You need to say the following (since you befriend a whole template instead of just a specialization of it, in which case you would just need to add a <> after the operator<<):

template<typename T> friend std::ostream& operator<<(std::ostream& out, const MyClass<T>& classObj); 

Actually, there is no need to declare it as a friend unless it accesses private or protected members. Since you just get a warning, it appears your declaration of friendship is not a good idea.

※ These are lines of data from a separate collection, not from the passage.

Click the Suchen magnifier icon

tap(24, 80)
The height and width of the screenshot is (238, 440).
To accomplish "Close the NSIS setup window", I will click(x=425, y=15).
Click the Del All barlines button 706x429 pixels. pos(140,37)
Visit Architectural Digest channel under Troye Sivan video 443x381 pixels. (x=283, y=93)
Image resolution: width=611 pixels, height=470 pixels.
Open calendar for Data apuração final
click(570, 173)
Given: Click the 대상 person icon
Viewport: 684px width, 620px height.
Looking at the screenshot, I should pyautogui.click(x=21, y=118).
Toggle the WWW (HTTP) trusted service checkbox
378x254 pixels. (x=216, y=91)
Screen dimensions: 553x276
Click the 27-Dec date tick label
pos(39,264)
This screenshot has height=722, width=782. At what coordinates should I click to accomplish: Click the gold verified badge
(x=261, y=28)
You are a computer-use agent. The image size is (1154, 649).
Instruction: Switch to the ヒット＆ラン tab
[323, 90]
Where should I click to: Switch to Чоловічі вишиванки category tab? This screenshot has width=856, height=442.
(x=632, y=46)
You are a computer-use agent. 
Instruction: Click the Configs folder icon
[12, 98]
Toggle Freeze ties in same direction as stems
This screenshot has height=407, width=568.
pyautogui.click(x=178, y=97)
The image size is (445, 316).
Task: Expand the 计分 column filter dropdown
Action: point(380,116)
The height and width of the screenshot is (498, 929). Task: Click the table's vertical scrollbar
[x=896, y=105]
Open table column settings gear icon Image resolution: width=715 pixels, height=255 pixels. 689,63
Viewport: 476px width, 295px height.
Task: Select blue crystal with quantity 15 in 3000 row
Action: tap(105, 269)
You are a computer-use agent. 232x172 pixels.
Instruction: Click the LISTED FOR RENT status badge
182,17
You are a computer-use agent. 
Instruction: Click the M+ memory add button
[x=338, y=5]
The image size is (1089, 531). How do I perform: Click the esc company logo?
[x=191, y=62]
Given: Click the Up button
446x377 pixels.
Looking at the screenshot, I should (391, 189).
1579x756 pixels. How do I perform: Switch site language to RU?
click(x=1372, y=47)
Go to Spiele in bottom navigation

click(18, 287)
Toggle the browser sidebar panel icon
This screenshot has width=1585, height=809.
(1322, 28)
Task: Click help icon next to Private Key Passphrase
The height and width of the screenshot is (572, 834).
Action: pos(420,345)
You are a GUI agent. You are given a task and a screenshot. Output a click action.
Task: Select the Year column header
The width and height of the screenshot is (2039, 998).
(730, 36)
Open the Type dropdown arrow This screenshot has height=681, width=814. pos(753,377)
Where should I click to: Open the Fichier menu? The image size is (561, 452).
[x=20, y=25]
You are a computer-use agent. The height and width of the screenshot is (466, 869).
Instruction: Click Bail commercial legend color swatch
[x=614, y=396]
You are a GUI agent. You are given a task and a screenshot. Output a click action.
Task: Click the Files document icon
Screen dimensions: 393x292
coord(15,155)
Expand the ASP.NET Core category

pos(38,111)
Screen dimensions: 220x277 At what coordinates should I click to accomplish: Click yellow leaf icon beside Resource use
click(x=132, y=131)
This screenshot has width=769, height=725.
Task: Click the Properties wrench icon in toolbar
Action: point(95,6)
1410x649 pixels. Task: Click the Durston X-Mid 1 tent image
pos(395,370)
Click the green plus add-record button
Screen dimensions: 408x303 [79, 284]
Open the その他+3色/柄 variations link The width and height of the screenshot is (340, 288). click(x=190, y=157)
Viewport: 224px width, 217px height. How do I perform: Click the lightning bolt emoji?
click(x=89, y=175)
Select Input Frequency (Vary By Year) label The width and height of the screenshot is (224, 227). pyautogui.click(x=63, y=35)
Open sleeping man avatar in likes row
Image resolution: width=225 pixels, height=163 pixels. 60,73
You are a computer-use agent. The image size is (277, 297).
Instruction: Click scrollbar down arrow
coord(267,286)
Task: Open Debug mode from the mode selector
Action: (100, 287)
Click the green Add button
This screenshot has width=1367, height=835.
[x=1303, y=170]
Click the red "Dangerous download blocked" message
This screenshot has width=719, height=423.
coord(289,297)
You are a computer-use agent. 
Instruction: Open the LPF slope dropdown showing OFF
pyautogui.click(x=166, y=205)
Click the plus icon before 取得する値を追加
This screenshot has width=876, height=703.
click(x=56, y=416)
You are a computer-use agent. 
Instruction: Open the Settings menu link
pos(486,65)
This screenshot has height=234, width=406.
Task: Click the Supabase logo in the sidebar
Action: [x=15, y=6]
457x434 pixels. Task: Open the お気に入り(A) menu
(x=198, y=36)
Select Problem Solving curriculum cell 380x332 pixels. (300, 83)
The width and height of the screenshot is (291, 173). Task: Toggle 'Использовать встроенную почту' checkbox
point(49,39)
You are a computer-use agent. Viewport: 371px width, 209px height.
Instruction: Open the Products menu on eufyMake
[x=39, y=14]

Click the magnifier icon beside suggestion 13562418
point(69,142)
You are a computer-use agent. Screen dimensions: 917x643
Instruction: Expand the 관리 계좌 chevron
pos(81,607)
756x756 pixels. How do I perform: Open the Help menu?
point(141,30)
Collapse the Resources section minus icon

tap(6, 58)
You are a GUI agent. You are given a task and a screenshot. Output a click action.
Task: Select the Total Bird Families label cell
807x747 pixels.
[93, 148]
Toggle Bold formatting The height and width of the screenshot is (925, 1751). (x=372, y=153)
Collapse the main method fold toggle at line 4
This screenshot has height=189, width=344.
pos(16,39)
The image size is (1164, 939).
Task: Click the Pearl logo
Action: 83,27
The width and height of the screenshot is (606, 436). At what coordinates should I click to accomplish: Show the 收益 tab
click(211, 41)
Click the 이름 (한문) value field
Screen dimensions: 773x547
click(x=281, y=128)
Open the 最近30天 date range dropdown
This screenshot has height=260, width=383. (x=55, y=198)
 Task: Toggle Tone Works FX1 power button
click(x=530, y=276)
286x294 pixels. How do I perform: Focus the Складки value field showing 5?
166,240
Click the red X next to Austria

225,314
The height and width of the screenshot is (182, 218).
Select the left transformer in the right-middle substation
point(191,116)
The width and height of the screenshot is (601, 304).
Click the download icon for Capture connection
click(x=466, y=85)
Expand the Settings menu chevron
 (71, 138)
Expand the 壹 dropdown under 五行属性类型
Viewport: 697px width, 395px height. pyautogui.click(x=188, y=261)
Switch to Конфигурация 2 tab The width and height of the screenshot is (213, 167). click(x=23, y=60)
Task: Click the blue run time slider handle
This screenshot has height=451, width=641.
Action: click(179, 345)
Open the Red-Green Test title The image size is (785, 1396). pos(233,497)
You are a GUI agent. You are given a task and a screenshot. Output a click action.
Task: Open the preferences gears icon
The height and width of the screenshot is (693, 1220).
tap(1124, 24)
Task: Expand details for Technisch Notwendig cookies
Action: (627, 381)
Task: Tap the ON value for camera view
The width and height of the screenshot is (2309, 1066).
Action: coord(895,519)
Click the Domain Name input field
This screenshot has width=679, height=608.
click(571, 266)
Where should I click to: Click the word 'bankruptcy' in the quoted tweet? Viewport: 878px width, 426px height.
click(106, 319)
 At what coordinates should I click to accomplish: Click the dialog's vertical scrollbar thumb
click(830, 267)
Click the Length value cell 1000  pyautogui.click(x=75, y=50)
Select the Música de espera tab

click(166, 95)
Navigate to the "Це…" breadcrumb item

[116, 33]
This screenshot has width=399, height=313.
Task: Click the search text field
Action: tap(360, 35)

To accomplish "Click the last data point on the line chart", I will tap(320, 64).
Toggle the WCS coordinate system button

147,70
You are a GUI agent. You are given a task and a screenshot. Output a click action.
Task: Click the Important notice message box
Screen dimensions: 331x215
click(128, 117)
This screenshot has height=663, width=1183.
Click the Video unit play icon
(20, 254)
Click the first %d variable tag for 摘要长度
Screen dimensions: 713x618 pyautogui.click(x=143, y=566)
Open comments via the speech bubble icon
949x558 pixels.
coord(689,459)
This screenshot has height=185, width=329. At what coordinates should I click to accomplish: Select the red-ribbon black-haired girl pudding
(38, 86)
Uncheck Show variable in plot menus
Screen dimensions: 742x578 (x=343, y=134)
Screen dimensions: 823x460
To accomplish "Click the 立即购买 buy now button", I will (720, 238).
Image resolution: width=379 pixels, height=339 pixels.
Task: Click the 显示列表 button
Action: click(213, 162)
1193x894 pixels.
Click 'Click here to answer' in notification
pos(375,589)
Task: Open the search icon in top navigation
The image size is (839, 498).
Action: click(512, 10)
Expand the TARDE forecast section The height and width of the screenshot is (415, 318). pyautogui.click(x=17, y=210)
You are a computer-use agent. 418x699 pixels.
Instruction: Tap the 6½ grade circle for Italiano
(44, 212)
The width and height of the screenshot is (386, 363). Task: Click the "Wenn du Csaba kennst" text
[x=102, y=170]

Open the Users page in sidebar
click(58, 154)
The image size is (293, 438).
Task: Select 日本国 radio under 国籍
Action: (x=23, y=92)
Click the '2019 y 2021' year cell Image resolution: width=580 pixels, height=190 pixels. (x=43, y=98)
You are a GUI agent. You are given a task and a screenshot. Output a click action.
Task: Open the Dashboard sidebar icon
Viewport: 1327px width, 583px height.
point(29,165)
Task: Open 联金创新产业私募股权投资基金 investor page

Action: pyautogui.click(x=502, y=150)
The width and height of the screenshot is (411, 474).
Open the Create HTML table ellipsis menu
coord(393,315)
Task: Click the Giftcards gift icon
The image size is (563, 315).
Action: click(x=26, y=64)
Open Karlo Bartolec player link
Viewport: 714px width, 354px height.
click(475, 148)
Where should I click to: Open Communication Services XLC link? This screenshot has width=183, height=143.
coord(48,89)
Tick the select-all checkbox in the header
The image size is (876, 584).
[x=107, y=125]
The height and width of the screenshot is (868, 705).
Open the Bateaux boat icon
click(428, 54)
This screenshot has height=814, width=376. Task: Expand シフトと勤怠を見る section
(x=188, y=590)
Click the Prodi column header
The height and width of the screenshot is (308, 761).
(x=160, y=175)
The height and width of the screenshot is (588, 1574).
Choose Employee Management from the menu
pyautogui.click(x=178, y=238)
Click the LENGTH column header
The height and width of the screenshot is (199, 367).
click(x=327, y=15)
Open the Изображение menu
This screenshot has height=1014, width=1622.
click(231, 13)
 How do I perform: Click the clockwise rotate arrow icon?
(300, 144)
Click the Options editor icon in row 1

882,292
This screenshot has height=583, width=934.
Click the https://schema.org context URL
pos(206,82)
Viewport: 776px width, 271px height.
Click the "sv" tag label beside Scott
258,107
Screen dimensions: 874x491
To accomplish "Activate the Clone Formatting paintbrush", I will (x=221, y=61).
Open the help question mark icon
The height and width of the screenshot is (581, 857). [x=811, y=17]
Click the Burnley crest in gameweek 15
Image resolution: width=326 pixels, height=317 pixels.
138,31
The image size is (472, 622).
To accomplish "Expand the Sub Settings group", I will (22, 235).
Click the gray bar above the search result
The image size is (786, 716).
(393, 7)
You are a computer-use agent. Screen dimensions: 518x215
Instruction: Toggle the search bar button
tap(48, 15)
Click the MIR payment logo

If you just want to declare a single specialization of it as a friend, you can do that like shown below, with a forward declaration of the template before your class, so that operator<< is regognized as a template.

// before class definition ... template <class T> class MyClass;  // note that this "T" is unrelated to the T of MyClass ! template<typename T> std::ostream& operator<<(std::ostream& out, const MyClass<T>& classObj);  // in class definition ... friend std::ostream& operator<< <>(std::ostream& out, const MyClass<T>& classObj); 

Both the above and this way declare specializations of it as friends, but the first declares all specializations as friends, while the second only declares the specialization of operator<< as a friend whose T is equal to the T of the class granting friendship.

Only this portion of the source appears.